Japan’s Nintendo on Tuesday made a play for the hearts of retail investors, announcing a 10-1 stock split effective Oct. 1, a long-called-for move that aims to improve the liquidity of the videogame maker’s shares.
The surprise announcement came as Nintendo said it expects sell 21 million Switch games consoles in the financial year that started on April 1, down 9 percent year on year and the second annual fall, as the company grapples with component shortages.
Component shortages have continued into this year and it is not possible to say when they will end, Nintendo President Shuntaro Fukurawa told a news conference.
Demand for the Switch in its sixth year on the market has been boosted by the November launch of a model with an OLED screen, which sold 5.8 million units through March, but the upgraded device remains in short supply.
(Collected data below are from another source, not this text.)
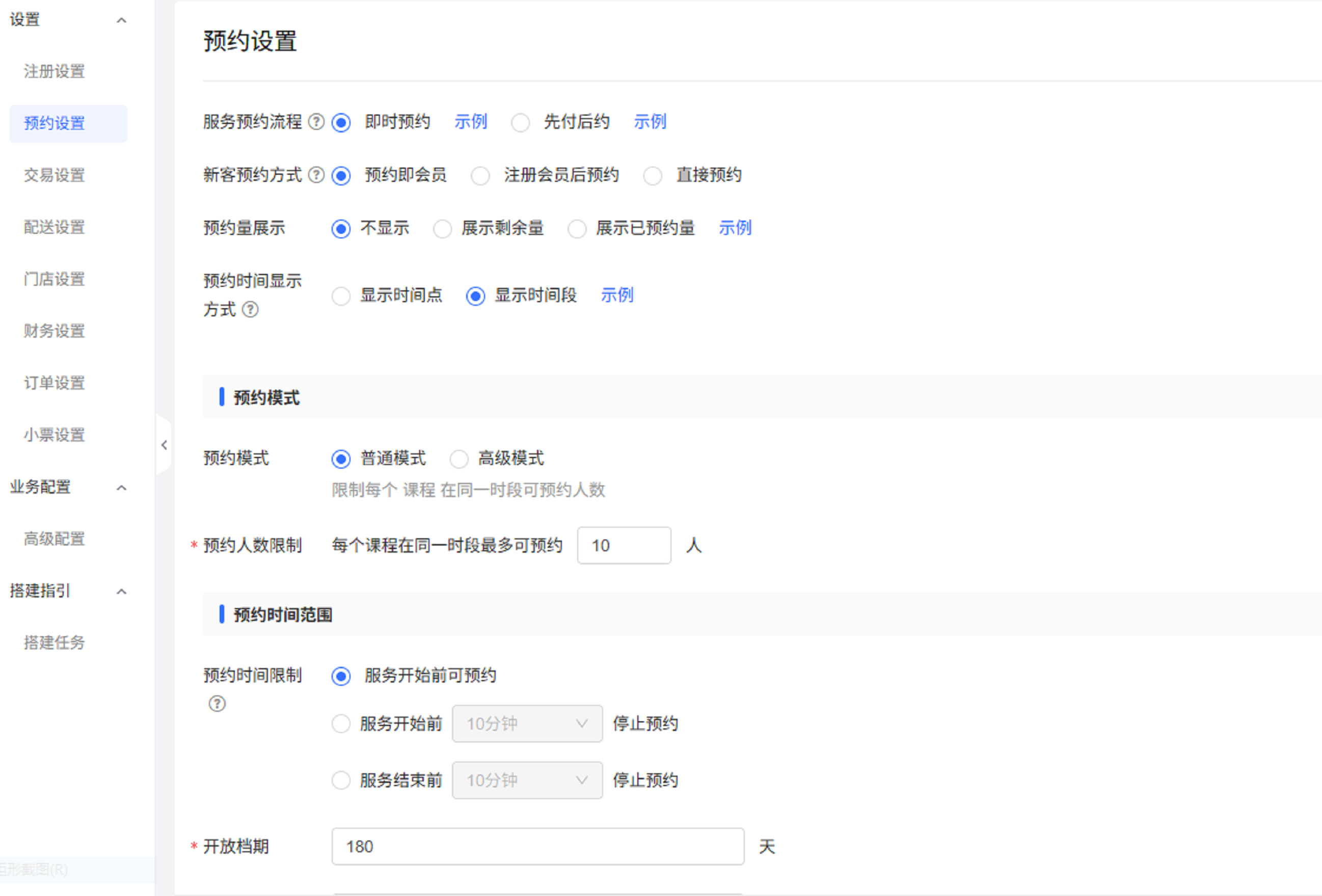1322x896 pixels.
Task: Select 显示时间点 radio option
Action: point(341,296)
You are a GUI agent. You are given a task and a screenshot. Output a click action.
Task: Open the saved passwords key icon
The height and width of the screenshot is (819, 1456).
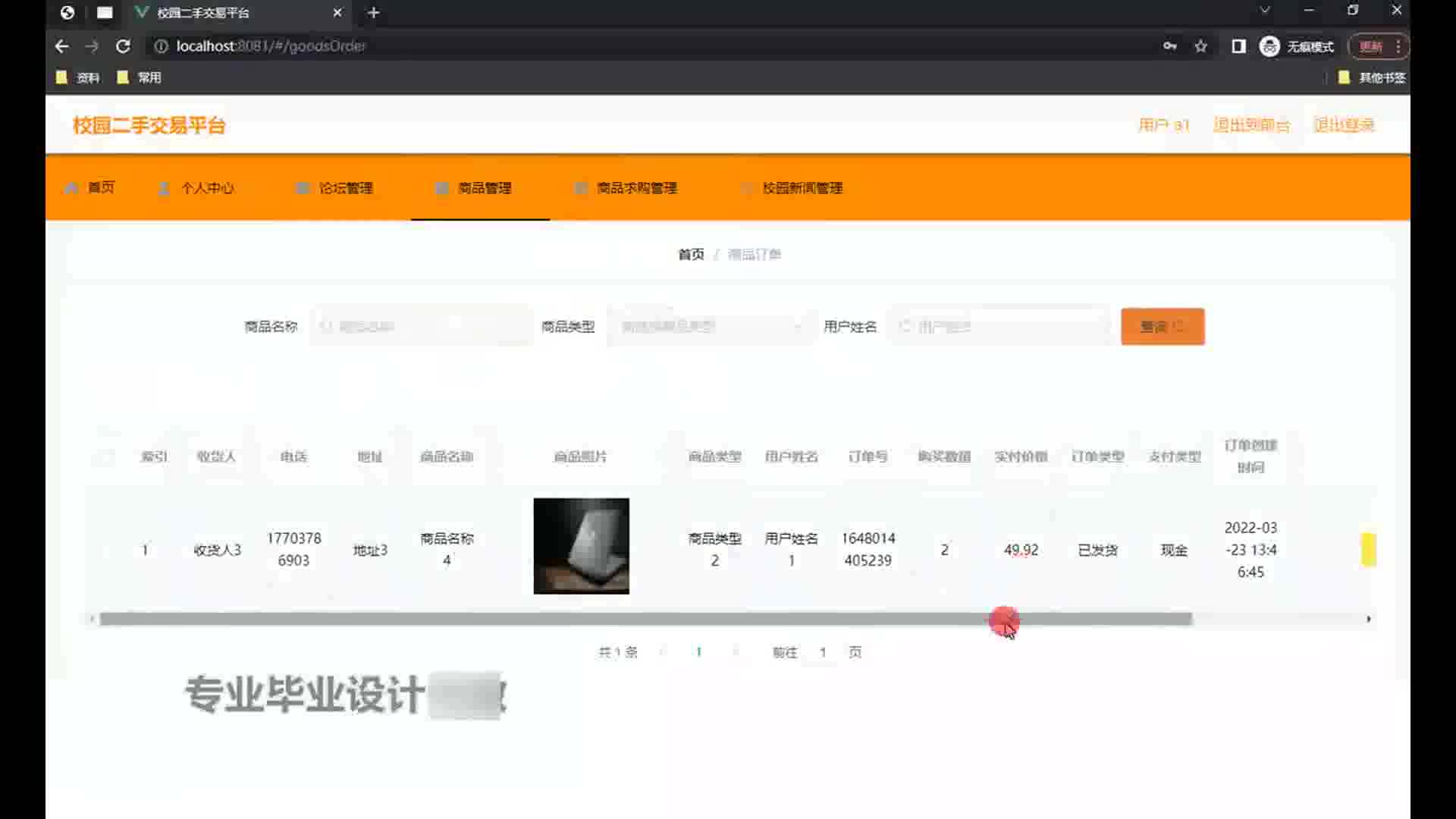coord(1169,46)
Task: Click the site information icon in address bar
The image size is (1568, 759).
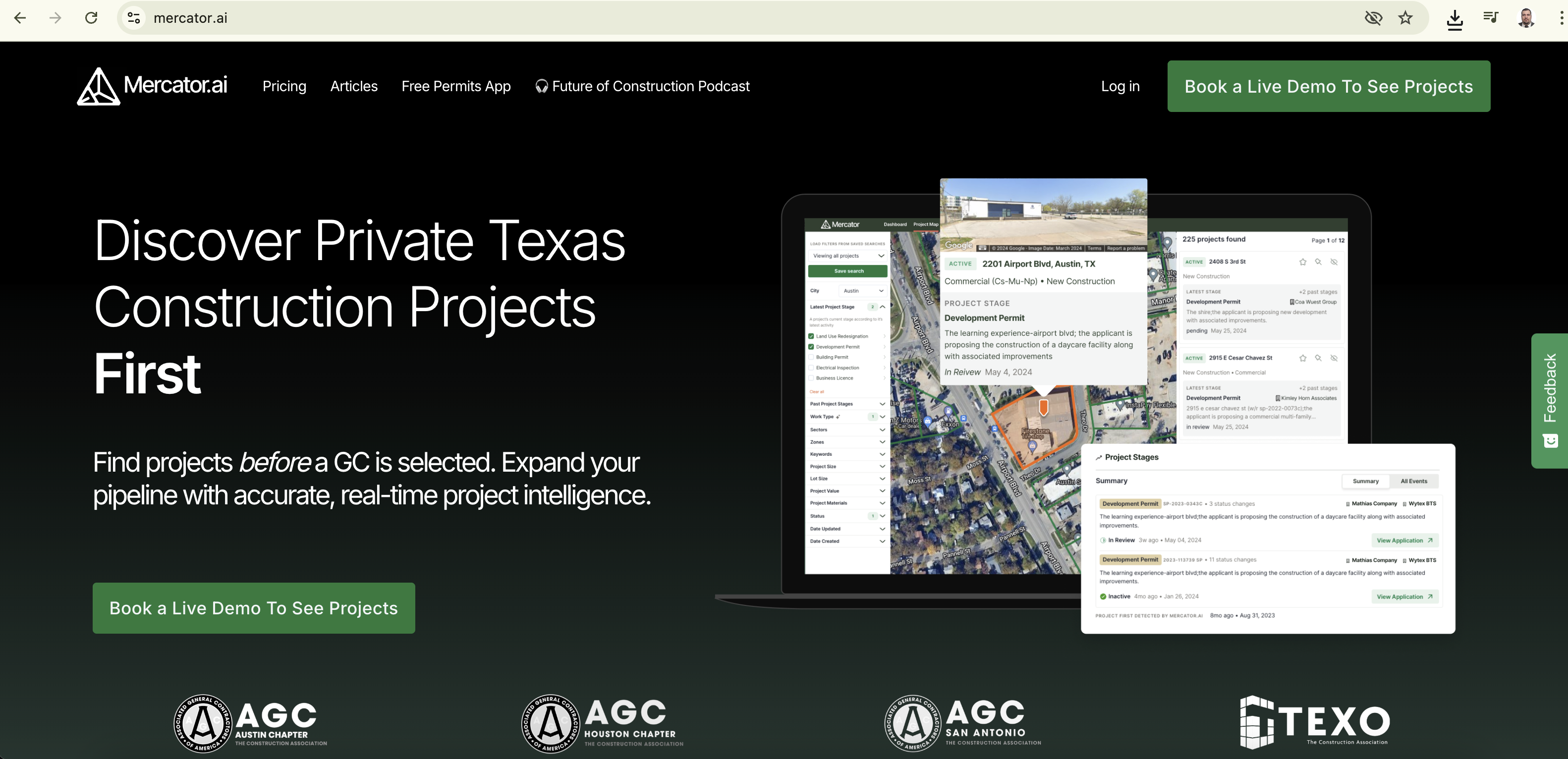Action: click(134, 18)
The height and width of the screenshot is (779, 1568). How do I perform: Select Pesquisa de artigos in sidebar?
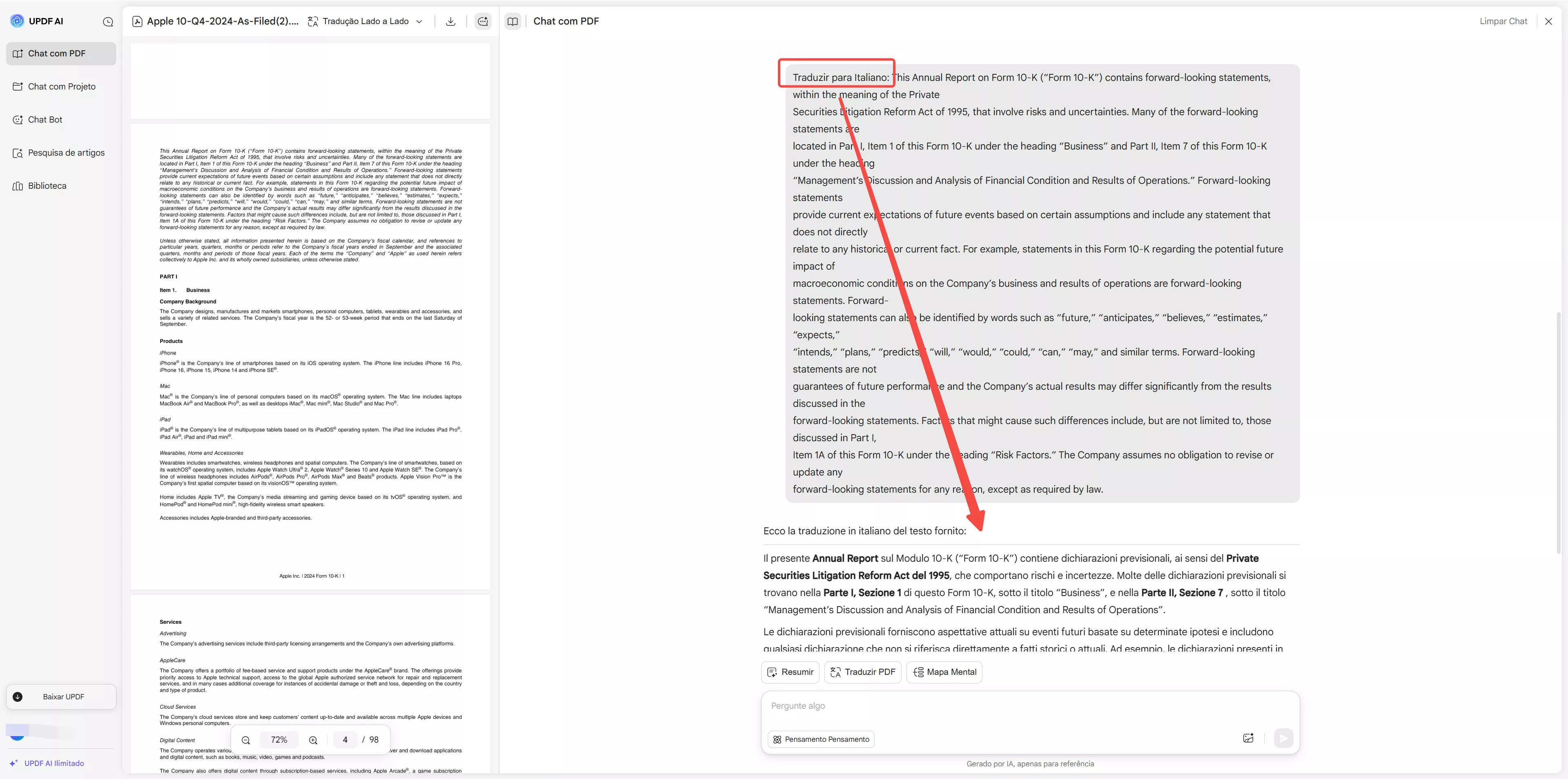click(66, 153)
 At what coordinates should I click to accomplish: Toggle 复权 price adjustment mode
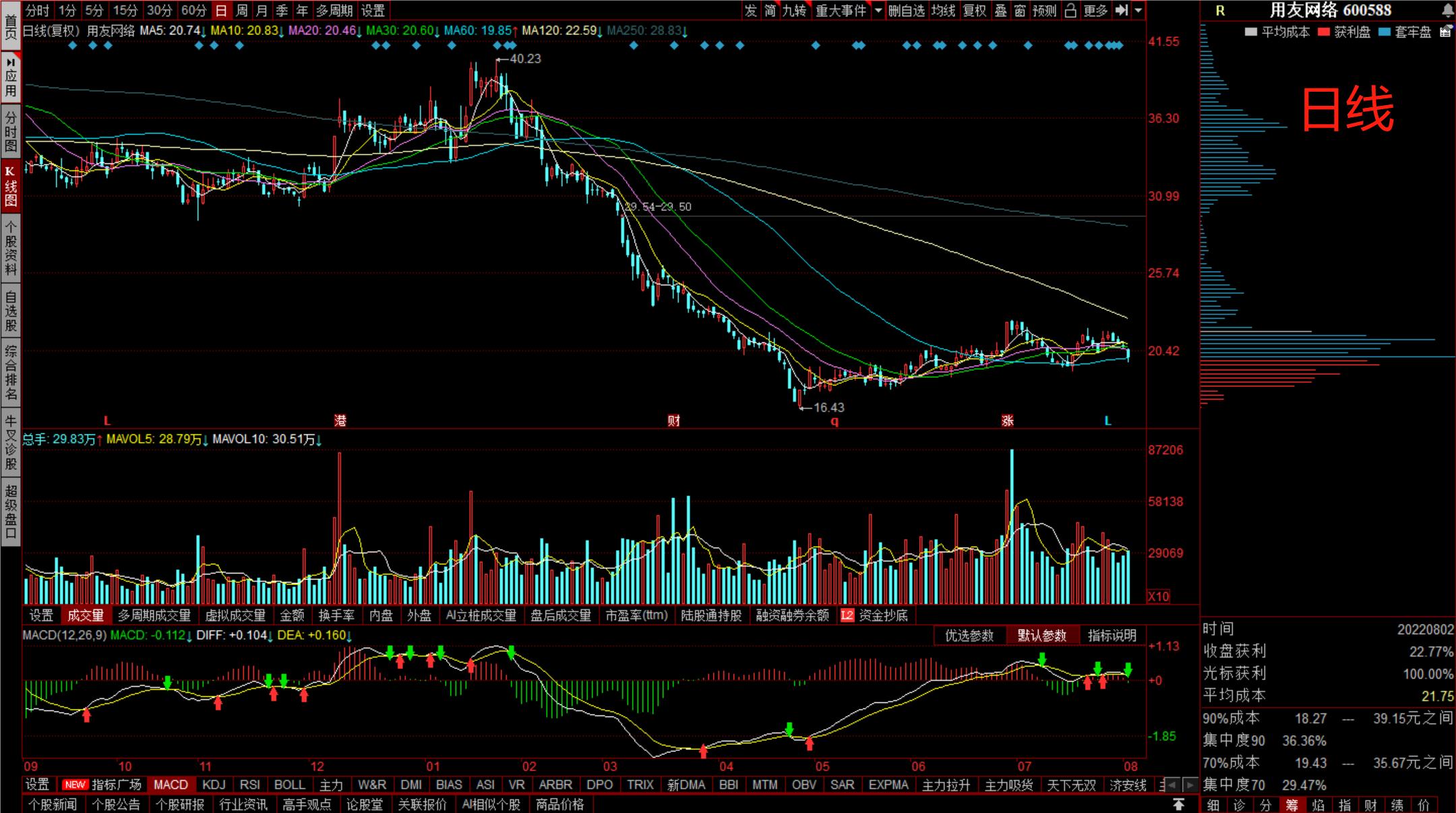[974, 11]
The Kyoto-based company’s stock split comes as a string of tech firms, including Amazon and Google parent Alphabet, have made similar moves in recent months.
Such splits are often seen as positive for the share price of companies as the lower cost makes them more accessible to some investors. Nintendo’s shares are up 5 percent year to date and closed flat ahead of its earnings announcement.
Nintendo sold 23.06 million Switch consoles in the year ended March. That compared with a forecast of 23 million it made in February.
Nintendo, which depends on in-house titles to drive games sales, expects to sell 210 million units of software this year, down from 235 million last year.
The company has a strong pipeline despite the delay of the sequel to Legend of Zelda: Breath of the Wild to spring 2023, with upcoming titles this year including Splatoon 3.